Model 2 performed the best again with a average RMSE of 54168.0814, and I prefer the cross_val_score method/answer as it requires less steps and provides a more accurate assessment.

## PA 3

In [71]:


ct_poly = ColumnTransformer(
  [
    ("dummify", OneHotEncoder(sparse_output = False), ["Building Type"]),
    ("polynomial", PolynomialFeatures(), ["Size","Number of Rooms"])
  ],
  remainder = "drop"
)

lr_pipeline_poly = Pipeline(
  [("preprocessing", ct_poly),
  ("linear_regression", LinearRegression())]
).set_output(transform="pandas")

degrees = {'preprocessing__polynomial__degree': np.arange(1, 10)}

gscv = GridSearchCV(lr_pipeline_poly, degrees, cv = 5, scoring='r2')

In [72]:
from sklearn.model_selection import GridSearchCV

ct_poly = ColumnTransformer(
    [
        ("dummify", OneHotEncoder(sparse_output=False), ["Building Type"]),
        ("size_poly", PolynomialFeatures(), ["Size"]),
        ("rooms_poly", PolynomialFeatures(), ["Number of Rooms"])
    ],
    remainder="drop"
)

lr_pipeline_poly = Pipeline(
    [("preprocessing", ct_poly),
     ("standardize", StandardScaler()),
     ("linear_regression", LinearRegression())]
).set_output(transform="pandas")

degrees = {
    'preprocessing__size_poly__degree': np.arange(1, 11),
    'preprocessing__rooms_poly__degree': np.arange(1, 11)
}

gscv = GridSearchCV(lr_pipeline_poly, degrees, cv=5, scoring='r2')

In [73]:
gscv_fitted = gscv.fit(X, y)
# Best parameters and best score
print("Best parameters:", gscv.best_params_)
print("Best R-squared score:", gscv.best_score_)
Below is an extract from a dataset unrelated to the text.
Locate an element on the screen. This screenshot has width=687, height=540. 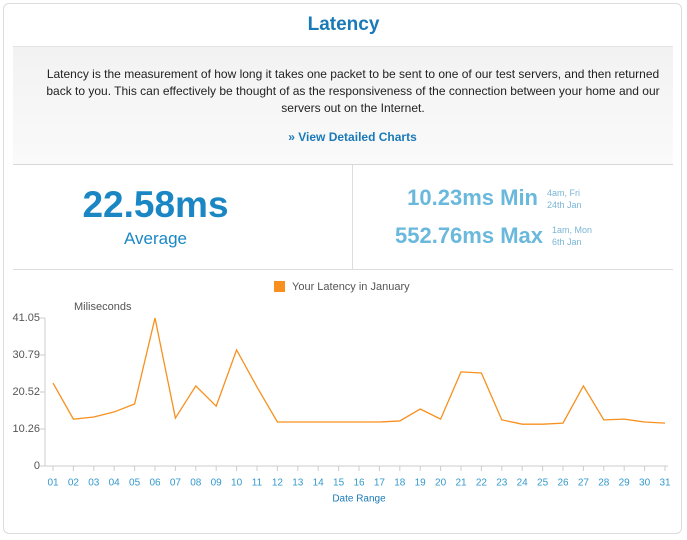
x-tick-label: 30 is located at coordinates (645, 484).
Best parameters: {'preprocessing__rooms_poly__degree': 1, 'preprocessing__size_poly__degree': 3}
Best R-squared score: 0.558011938596334


1. The model that performed the best (R^2: 0.5580)  was the model with the 'Size' parameter to degree 3 and the "Number of Rooms" parameter to degree 1.

2. Trying all possible model options with a wide range of parameters takes a lot of computational power and can take more time when searching for the best model. You can limit the number of degrees or models to make the process more efficient.